#### Set task
In the rows below, change every occurrence of "Identify the location of" to "Give the position of" and reproduce them with no other alterations.

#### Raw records
::::

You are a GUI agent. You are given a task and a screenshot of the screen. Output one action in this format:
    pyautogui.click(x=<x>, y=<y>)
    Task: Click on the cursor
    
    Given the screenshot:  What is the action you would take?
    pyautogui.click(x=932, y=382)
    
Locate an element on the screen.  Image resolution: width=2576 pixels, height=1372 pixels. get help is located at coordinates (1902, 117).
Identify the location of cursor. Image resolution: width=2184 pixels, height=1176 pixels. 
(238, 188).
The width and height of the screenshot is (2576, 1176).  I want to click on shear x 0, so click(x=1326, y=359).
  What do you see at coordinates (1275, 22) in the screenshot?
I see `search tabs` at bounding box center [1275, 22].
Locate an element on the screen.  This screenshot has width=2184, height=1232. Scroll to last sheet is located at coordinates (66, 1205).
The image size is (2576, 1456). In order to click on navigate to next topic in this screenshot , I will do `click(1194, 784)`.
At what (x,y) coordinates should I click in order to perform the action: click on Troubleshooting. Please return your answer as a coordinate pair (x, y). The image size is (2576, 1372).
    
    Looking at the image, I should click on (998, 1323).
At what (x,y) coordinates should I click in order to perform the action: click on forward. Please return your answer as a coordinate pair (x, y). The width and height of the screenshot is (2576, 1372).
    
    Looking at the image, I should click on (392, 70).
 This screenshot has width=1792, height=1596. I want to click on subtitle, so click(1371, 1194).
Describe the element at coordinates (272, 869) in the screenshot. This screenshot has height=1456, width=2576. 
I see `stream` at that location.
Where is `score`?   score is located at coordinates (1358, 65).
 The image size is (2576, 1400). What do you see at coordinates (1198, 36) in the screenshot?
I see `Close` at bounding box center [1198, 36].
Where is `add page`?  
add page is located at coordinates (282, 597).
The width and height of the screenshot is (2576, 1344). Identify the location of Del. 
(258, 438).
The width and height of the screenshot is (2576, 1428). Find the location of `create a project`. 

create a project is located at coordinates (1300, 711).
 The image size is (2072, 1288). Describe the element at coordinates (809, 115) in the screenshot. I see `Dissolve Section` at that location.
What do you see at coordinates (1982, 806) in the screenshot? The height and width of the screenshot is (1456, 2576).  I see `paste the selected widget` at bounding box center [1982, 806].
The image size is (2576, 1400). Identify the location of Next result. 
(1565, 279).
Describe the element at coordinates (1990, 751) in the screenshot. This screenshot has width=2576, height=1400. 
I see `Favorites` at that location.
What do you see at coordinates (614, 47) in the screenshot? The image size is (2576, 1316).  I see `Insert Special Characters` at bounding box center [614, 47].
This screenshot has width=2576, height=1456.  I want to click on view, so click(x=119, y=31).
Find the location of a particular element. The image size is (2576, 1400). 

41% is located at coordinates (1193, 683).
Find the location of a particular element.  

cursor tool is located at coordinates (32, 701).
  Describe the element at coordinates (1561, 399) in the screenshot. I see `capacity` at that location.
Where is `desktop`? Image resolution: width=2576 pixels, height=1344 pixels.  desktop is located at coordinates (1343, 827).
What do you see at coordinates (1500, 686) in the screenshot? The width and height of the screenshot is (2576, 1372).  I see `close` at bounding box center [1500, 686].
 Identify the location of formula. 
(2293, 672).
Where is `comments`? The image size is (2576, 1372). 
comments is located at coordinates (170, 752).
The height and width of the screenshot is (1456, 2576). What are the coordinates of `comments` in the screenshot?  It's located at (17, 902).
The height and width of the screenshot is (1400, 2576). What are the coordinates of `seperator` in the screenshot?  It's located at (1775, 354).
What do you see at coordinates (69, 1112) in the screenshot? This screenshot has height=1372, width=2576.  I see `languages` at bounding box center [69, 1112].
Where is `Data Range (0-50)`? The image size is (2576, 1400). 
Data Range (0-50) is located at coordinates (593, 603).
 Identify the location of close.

::::

#### Final result
You are a GUI agent. You are given a task and a screenshot of the screen. Output one action in this format:
    pyautogui.click(x=<x>, y=<y>)
    Task: Click on the cursor
    
    Given the screenshot:  What is the action you would take?
    pyautogui.click(x=932, y=382)
    
Locate an element on the screen.  Image resolution: width=2576 pixels, height=1372 pixels. get help is located at coordinates (1902, 117).
Give the position of cursor. Image resolution: width=2184 pixels, height=1176 pixels. 
(238, 188).
The width and height of the screenshot is (2576, 1176).  I want to click on shear x 0, so click(x=1326, y=359).
  What do you see at coordinates (1275, 22) in the screenshot?
I see `search tabs` at bounding box center [1275, 22].
Locate an element on the screen.  This screenshot has width=2184, height=1232. Scroll to last sheet is located at coordinates (66, 1205).
The image size is (2576, 1456). In order to click on navigate to next topic in this screenshot , I will do `click(1194, 784)`.
At what (x,y) coordinates should I click in order to perform the action: click on Troubleshooting. Please return your answer as a coordinate pair (x, y). The image size is (2576, 1372).
    
    Looking at the image, I should click on (998, 1323).
At what (x,y) coordinates should I click in order to perform the action: click on forward. Please return your answer as a coordinate pair (x, y). The width and height of the screenshot is (2576, 1372).
    
    Looking at the image, I should click on (392, 70).
 This screenshot has width=1792, height=1596. I want to click on subtitle, so click(1371, 1194).
Describe the element at coordinates (272, 869) in the screenshot. This screenshot has height=1456, width=2576. 
I see `stream` at that location.
Where is `score`?   score is located at coordinates (1358, 65).
 The image size is (2576, 1400). What do you see at coordinates (1198, 36) in the screenshot?
I see `Close` at bounding box center [1198, 36].
Where is `add page`?  
add page is located at coordinates (282, 597).
The width and height of the screenshot is (2576, 1344). Give the position of Del. 
(258, 438).
The width and height of the screenshot is (2576, 1428). Find the location of `create a project`. 

create a project is located at coordinates (1300, 711).
 The image size is (2072, 1288). Describe the element at coordinates (809, 115) in the screenshot. I see `Dissolve Section` at that location.
What do you see at coordinates (1982, 806) in the screenshot? The height and width of the screenshot is (1456, 2576).  I see `paste the selected widget` at bounding box center [1982, 806].
The image size is (2576, 1400). Give the position of Next result. 
(1565, 279).
Describe the element at coordinates (1990, 751) in the screenshot. This screenshot has width=2576, height=1400. 
I see `Favorites` at that location.
What do you see at coordinates (614, 47) in the screenshot? The image size is (2576, 1316).  I see `Insert Special Characters` at bounding box center [614, 47].
This screenshot has width=2576, height=1456.  I want to click on view, so click(x=119, y=31).
Find the location of a particular element. The image size is (2576, 1400). 

41% is located at coordinates (1193, 683).
Find the location of a particular element.  

cursor tool is located at coordinates (32, 701).
  Describe the element at coordinates (1561, 399) in the screenshot. I see `capacity` at that location.
Where is `desktop`? Image resolution: width=2576 pixels, height=1344 pixels.  desktop is located at coordinates (1343, 827).
What do you see at coordinates (1500, 686) in the screenshot? The width and height of the screenshot is (2576, 1372).  I see `close` at bounding box center [1500, 686].
 Give the position of formula. 
(2293, 672).
Where is `comments`? The image size is (2576, 1372). 
comments is located at coordinates (170, 752).
The height and width of the screenshot is (1456, 2576). What are the coordinates of `comments` in the screenshot?  It's located at (17, 902).
The height and width of the screenshot is (1400, 2576). What are the coordinates of `seperator` in the screenshot?  It's located at (1775, 354).
What do you see at coordinates (69, 1112) in the screenshot? This screenshot has height=1372, width=2576.  I see `languages` at bounding box center [69, 1112].
Where is `Data Range (0-50)`? The image size is (2576, 1400). 
Data Range (0-50) is located at coordinates (593, 603).
 Give the position of close.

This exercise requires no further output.